Ha hi Jeswin! I was itching to reply to this post too, I wonder why…

jeswin 5 months ago

Dave! Our sample sizes were large enough, and tables complex enough to opine on this.
I suppose Gemini or Claude could fail with scans or handwritten pages. But that's a smaller (and different) set of use cases than just OCR. Most PDFs (in healthcare, financial services, insurance) are digital.

bambax 5 months ago

Using that image and the following prompt on Gemini 2.0 Flash "please do ocr of the attached file and output ascii following the layout of the original as faithfully as possible" outputs something that isn't bad but not perfect:

  PI tno Name             Time            3.5 km   18 C   (cont.)
  MEN B (39)                                                  3(34)         4(52)         5(53)         6(54)         7(55)         
  8(40)         9(57)
                                                               12(60)        13(61)        14(62)        15(63)        16(47)        
  17(48)       18(100)
                                                  1(51)         2(33)
                                                  10(58)        11(59)

The first column is offset vertically which mixes up information and is wrong.
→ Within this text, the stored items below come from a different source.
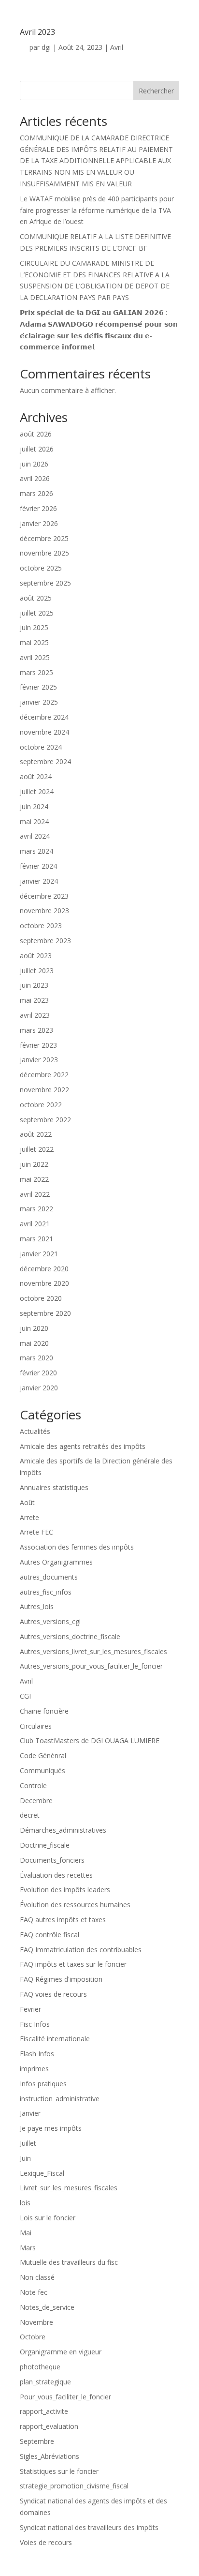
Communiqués (42, 1770)
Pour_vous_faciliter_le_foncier (65, 2396)
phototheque (40, 2366)
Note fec (33, 2292)
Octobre (32, 2336)
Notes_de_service (47, 2307)
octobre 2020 (41, 1298)
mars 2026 (36, 493)
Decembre (36, 1800)
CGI (25, 1696)
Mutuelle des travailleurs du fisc (69, 2262)
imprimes (34, 2068)
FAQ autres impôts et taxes (63, 1919)
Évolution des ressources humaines (75, 1904)
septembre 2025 (45, 583)
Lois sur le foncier (47, 2217)
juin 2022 (34, 1164)
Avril (116, 47)
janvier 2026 (39, 523)
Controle (33, 1785)
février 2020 (38, 1372)
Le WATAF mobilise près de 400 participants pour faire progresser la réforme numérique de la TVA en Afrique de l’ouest (97, 210)
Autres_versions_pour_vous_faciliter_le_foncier (91, 1666)
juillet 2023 (37, 970)
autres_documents (49, 1577)
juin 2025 (34, 627)
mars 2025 (36, 672)
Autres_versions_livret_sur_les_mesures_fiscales (93, 1651)
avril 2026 (35, 478)
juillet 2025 (37, 613)
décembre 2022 (44, 1074)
I'm building a traditional OCR pipeline (for which I'm looking for beta testers! ;-) and this is what it outputs:

  PI      tno Name                       Time
  
  MEN   B (39)                                                         3.5 km       18 C          (cont.)
                                                   1 (51)                  2 (33)                 3 (34)                  4 (52)                  5   (53)                  6 (54)                  7 (55)                  8 (40)                 9 (57)
                                                  10 (58)                 11 (59)                12 (60)                 13 (61)                 14 (62)                 15 (63)                16 (47)                 17 (48)                18 (100)
                                                  Finish
  
  13     425  Peter  Hodkinson          11:40       0:48   +0: 06 (21)      1:29  +0: 13 (28)      1:58   +0: 13 (24)      2:44   +0: 18 (23)      3:38   +0: 20 (19)     4:28    +0: 22 (18)     5:05   +0: 23 (17)      5:36   +0: 26 (17)      6:19   +0: 29 (19)
              Great  Britain                        0:48   +0: 06 (21)      0:41  +0: 09 (30)      0:29   +0: 01 (4)       0:46   +0: 07 (22)      0:54   +0: 02 (5)      0:50    +0: 03 (7)      0:37   +0: 02 (10)      0:31   +0: 03 (11)      0:43   +0: 05 (20)
                                                    6:47   +0: 28 (17)     7:02   +0: 29 (17)      8:21   +0: 38 (16)      8:41   +0: 39 (16)      9:00   +0: 41 (16)     9:13    +0: 42 (16)     9:43   +0: 42 (16)     10:36   +0: 43 (14)     11:32   +0: 41 (13)
                                                    0:28   +0: 02 (8)      0:15   +0: 01 (4)       1:19   +0: 11 (16)      0:20   +0: 03 (15)      0:19   +0: 02 (4)      0:13   +0: 02 (11)      0:30   +0: 01 (2)       0:53   +0: 01 (3)       0:56    0:00  (1)
                                                   11:40   +0: 40 (13)
                                                    0:08   +0: 00 (8)

(edit: line wrap messes it all up... still I think my version is better ;-)

jeswin 5 months ago

I usually say something like: ".. output it as hierarchical json". For better accuracy, we can run the output through another model.
Again, that image is fuzzy. If the argument is that these generic models don't work well with scans or handwritten content, I can perhaps agree with that. But that's a much smaller subset of PDFs.